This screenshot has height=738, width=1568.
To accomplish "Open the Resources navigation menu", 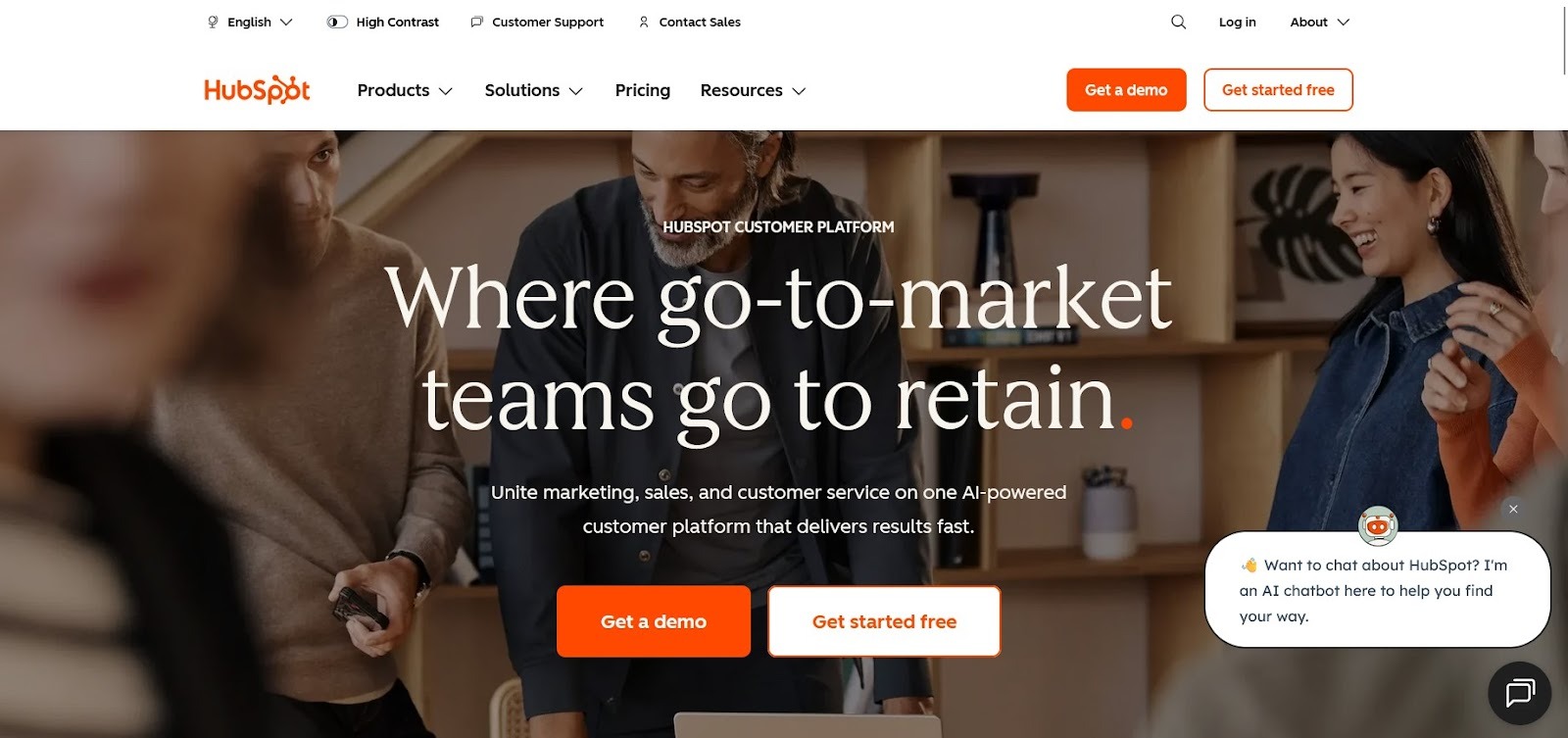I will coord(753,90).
☆ ☆ ☆
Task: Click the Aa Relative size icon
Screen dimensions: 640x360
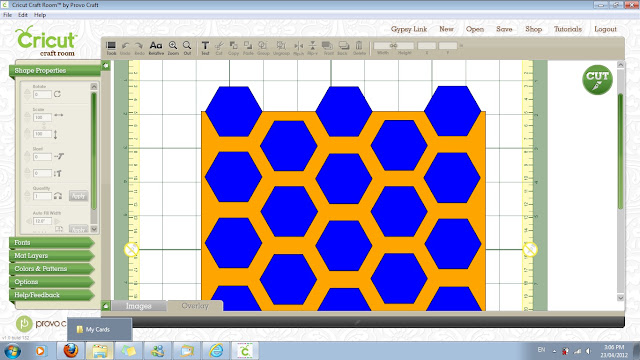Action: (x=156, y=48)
☆ ☆ ☆
» Your objective: Please give again the stretch of the listing from the line containing "Task: Click the Aa Relative size icon" through the line containing "Action: (x=156, y=48)", both lines included, word for word, leaving out the pictures.

» Result of the exercise:
Task: Click the Aa Relative size icon
Screen dimensions: 640x360
Action: (x=156, y=48)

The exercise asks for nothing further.